Requirement:
Decide whether each statement below agrees with the passage on rebuilding the city wall. Answer yes or no for each, and quote the words of the passage that settle it.
1. Half of the people worked on the wall while the other half kept security.
2. Nehemiah assigned each family its part of the wall.
3. The ridicule from Sanballat and Tobiah stopped the Jews from rebuilding the wall.

Excerpt provided:
----

At the commencement of the rebuilding of the city wall, every family member had specific task to carry out within the section of the broken walls. Each family chose what she was able to do with respect to the rebuilding of the wall. These families divided themselves naturally according to their talents, skills, or abilities in repairing certain parts of the city broken walls. There was collaborative effort in the rebuilding of the city walls. The Sanballat and the Tobiah had not given out in ridiculing the Jews concerning the rebuilding of the wall. After having ridiculed them and seem that it did not stop the Jews from the rebuilding of the wall, they conspired against the Jews in order to attack and to kill them. When Nehemiah and the Jews learned about this threat, Nehemiah allowed half of the people to work while half kept security throughout holding their weapons to defend themselves should in case they were attacked. The people used team work based on distribution of labor to counteract the opposition in the workplace.

----

Saved entries:

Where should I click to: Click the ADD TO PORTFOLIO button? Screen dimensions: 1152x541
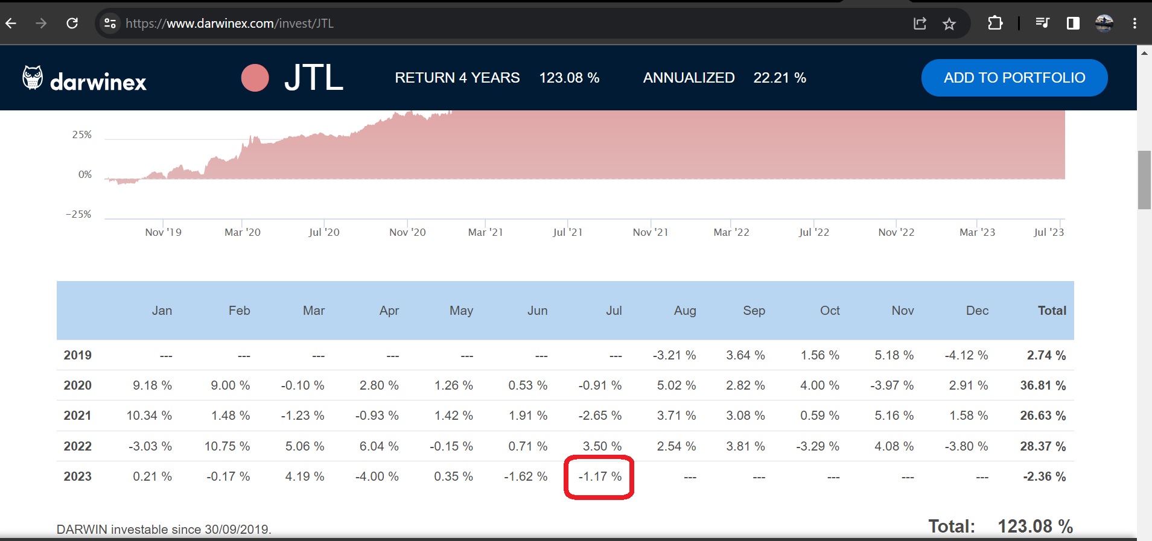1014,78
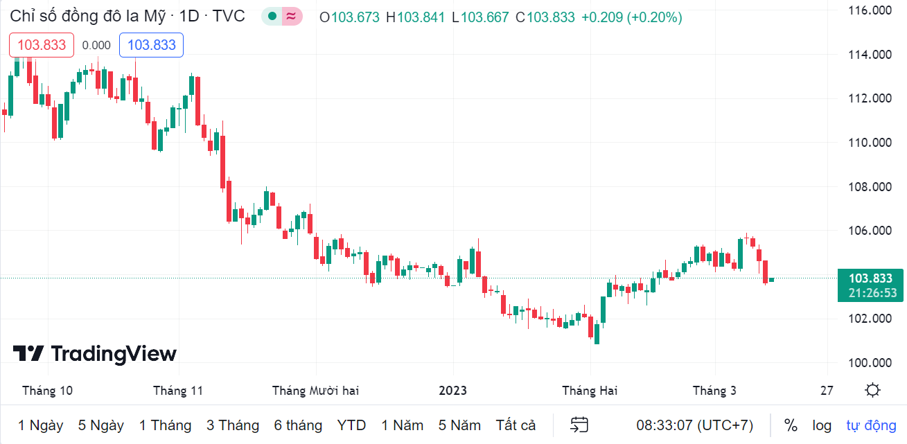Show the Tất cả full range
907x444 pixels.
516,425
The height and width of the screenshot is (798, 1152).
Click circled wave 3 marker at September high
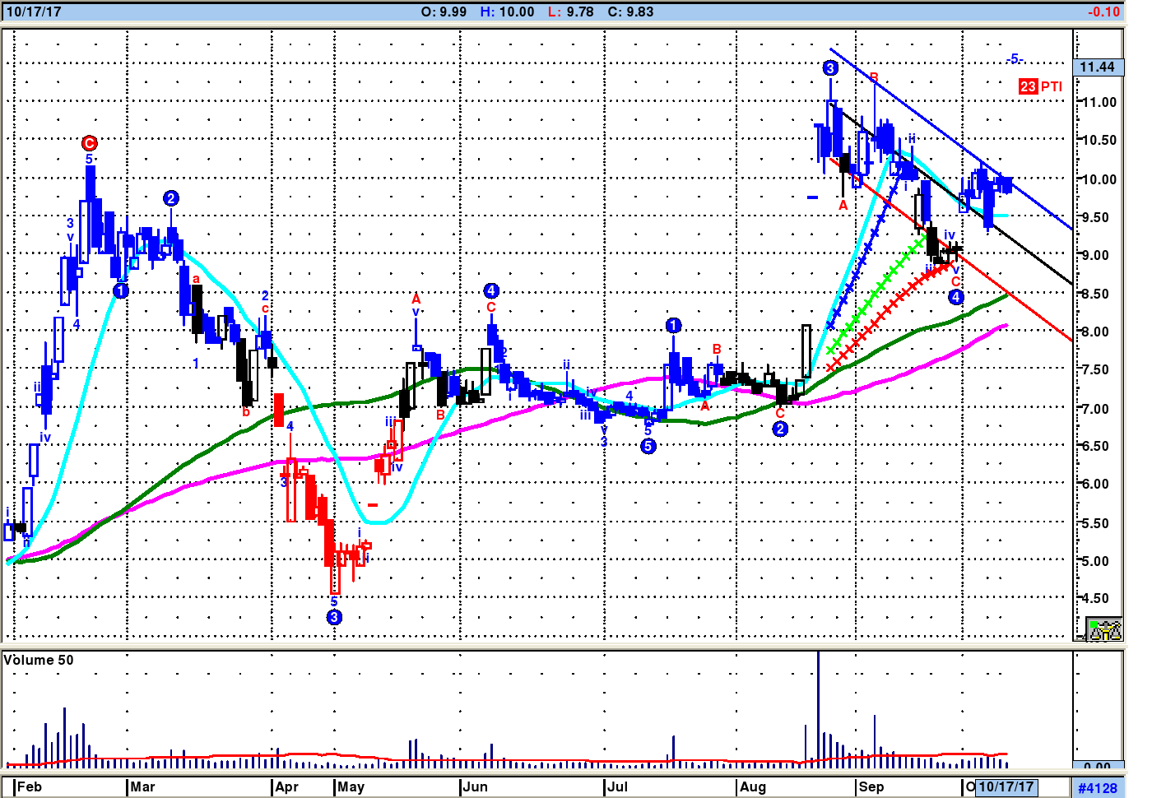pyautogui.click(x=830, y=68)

----

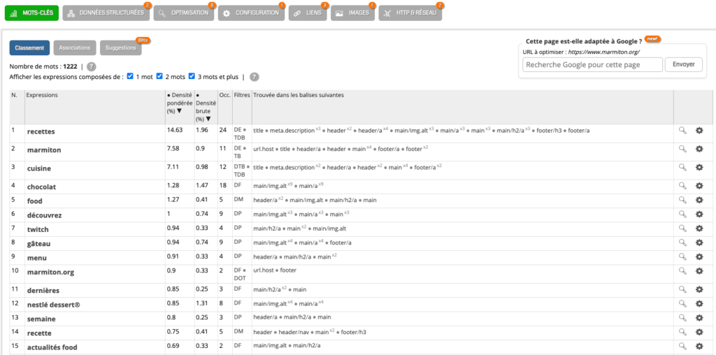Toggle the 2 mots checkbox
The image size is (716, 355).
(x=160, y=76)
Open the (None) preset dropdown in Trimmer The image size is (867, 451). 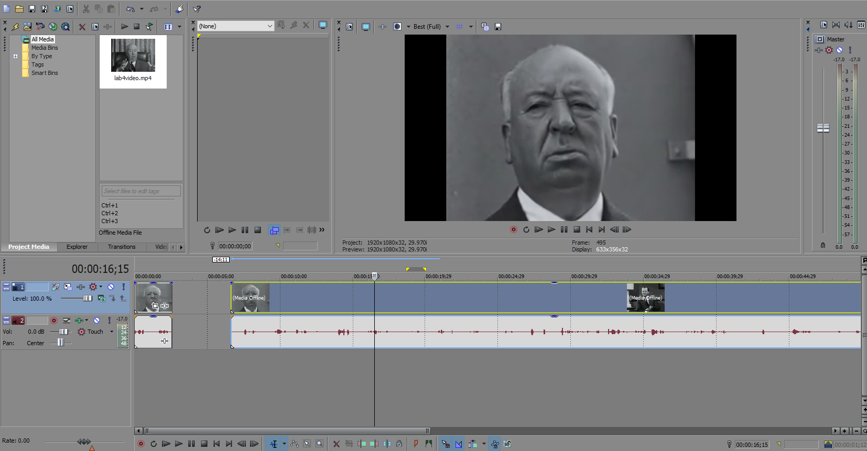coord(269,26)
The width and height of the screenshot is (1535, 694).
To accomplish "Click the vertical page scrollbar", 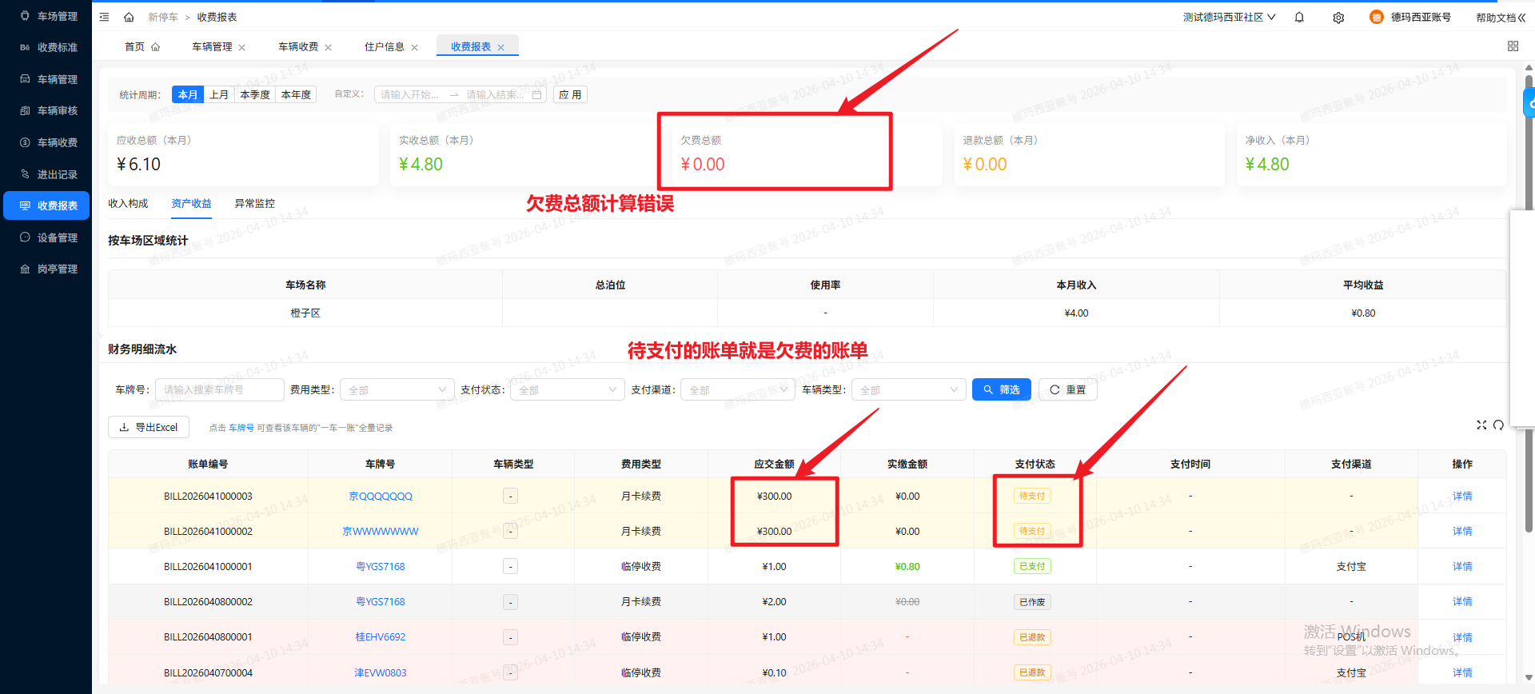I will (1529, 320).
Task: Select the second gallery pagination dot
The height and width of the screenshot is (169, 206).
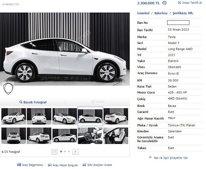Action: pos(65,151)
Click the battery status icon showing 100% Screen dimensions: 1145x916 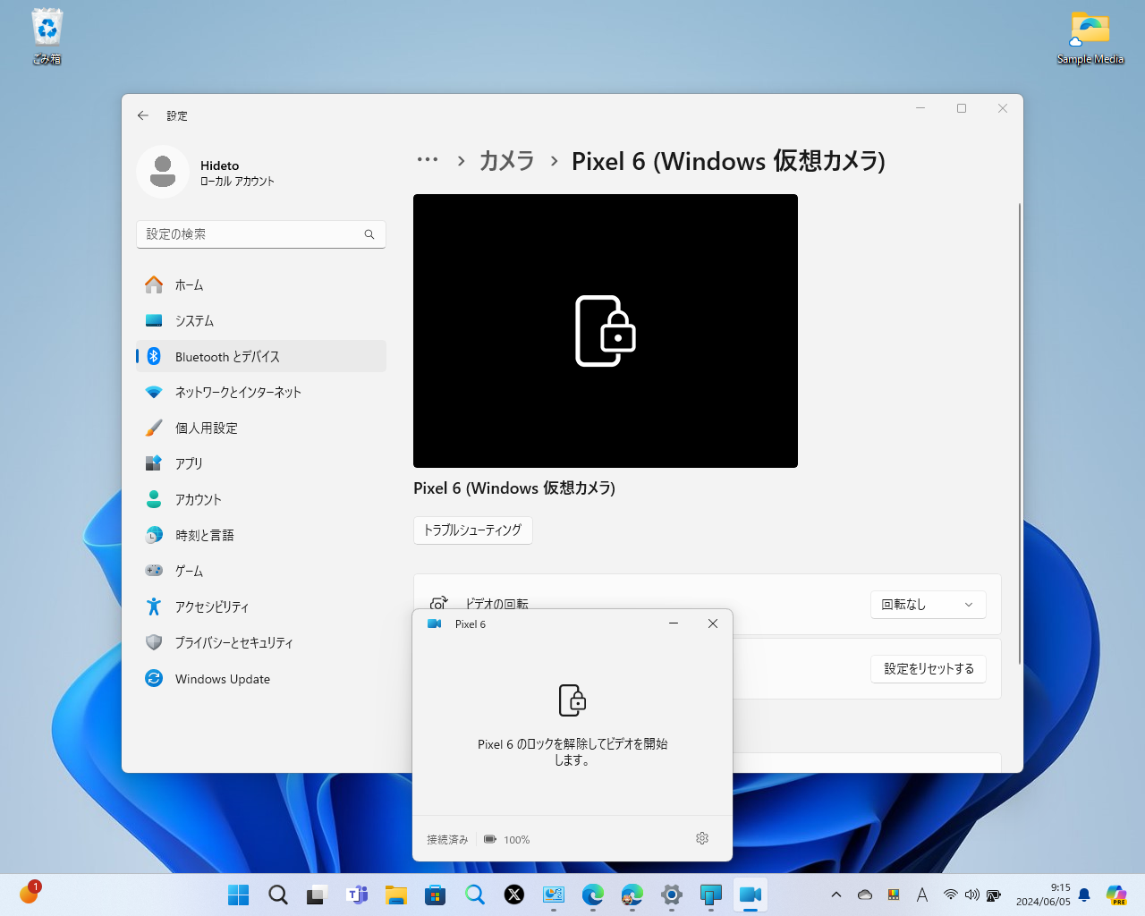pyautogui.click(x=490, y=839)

----

Response:
1. Yes: "Nehemiah allowed half of the people to work while half kept security throughout holding their weapons"
2. No: "These families divided themselves naturally according to their talents, skills, or abilities"
3. No: "it did not stop the Jews from the rebuilding of the wall"